[Records provided — start]
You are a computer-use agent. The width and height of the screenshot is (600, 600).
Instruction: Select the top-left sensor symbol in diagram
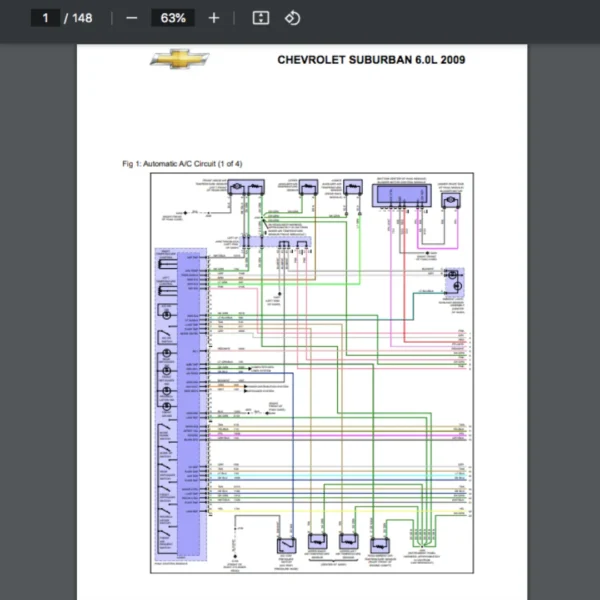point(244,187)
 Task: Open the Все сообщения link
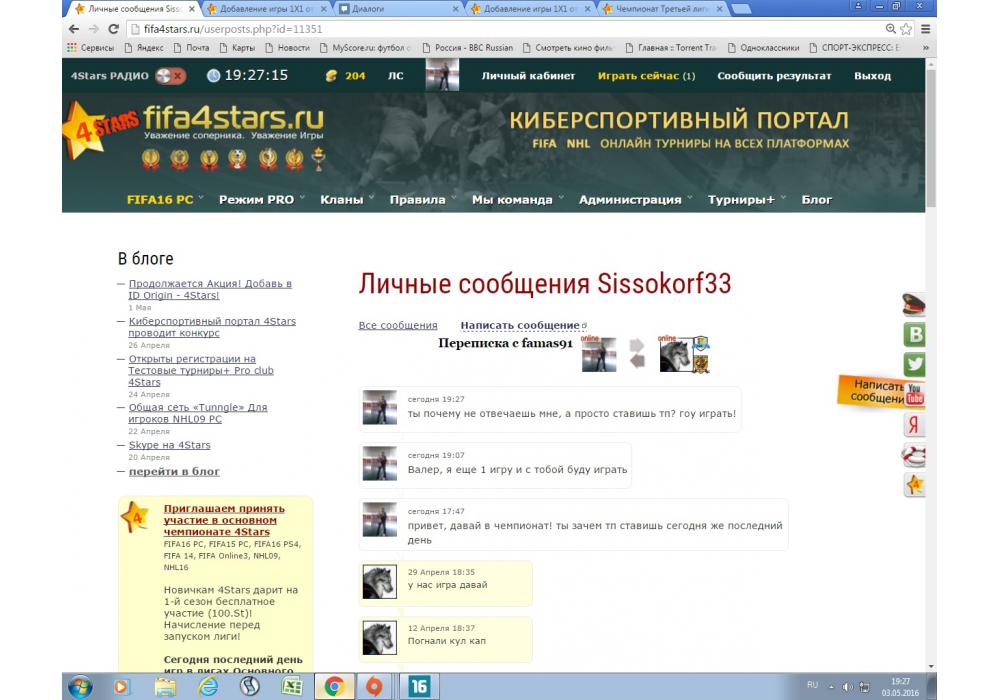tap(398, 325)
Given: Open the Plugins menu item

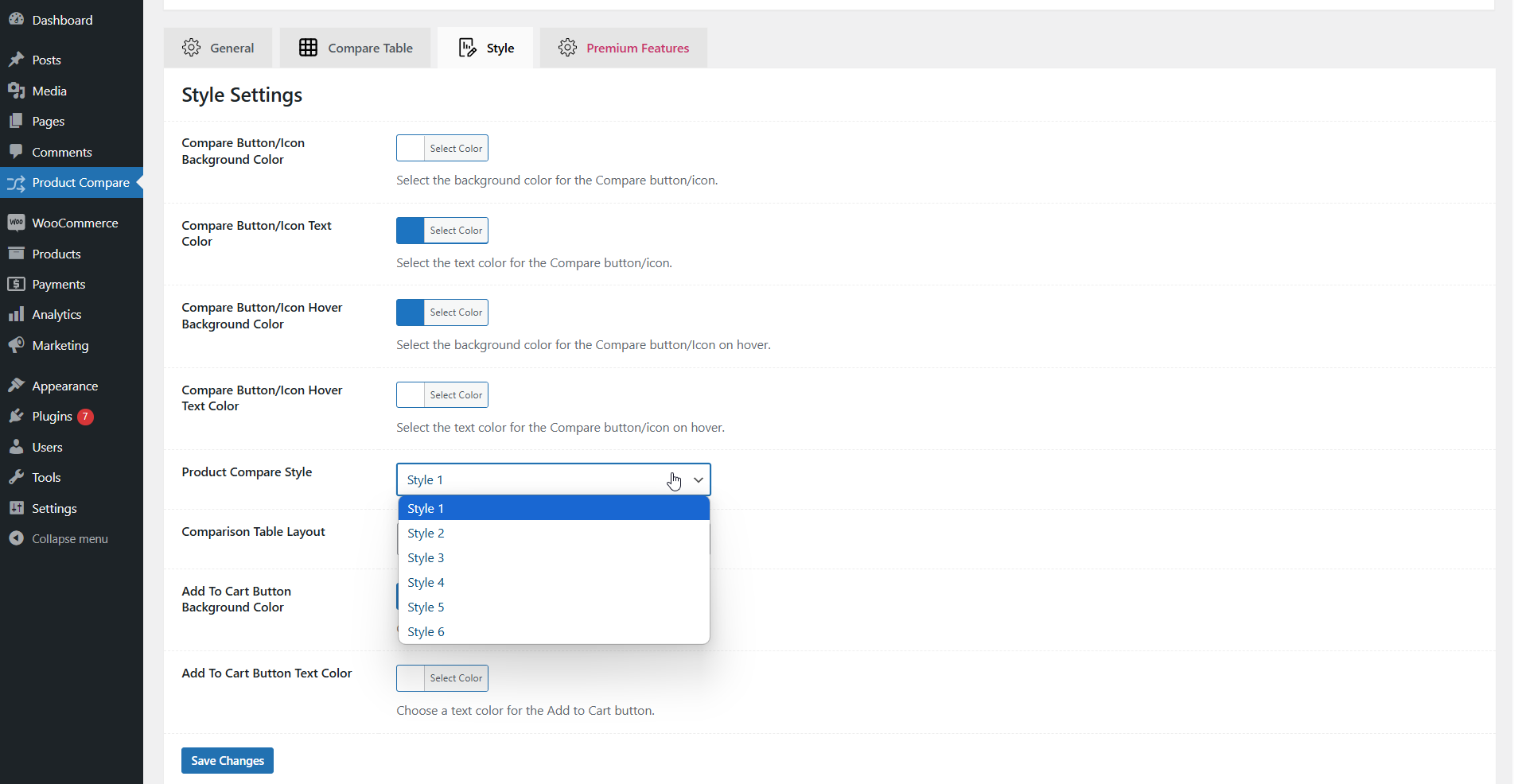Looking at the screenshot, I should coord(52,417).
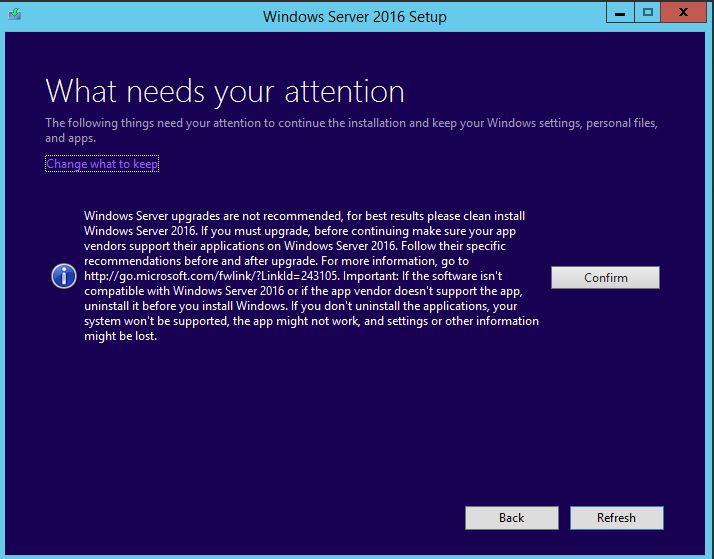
[Records provided — finish]
Your task: What you return should be the entries from above, unchanged and without their images.

Response:
You are a computer-use agent. The width and height of the screenshot is (600, 600).
Instruction: Select the top-left sensor symbol in diagram
point(244,187)
 Task: Open the Все сообщения link
tap(398, 325)
Given: Open the Plugins menu item

Looking at the screenshot, I should coord(52,417).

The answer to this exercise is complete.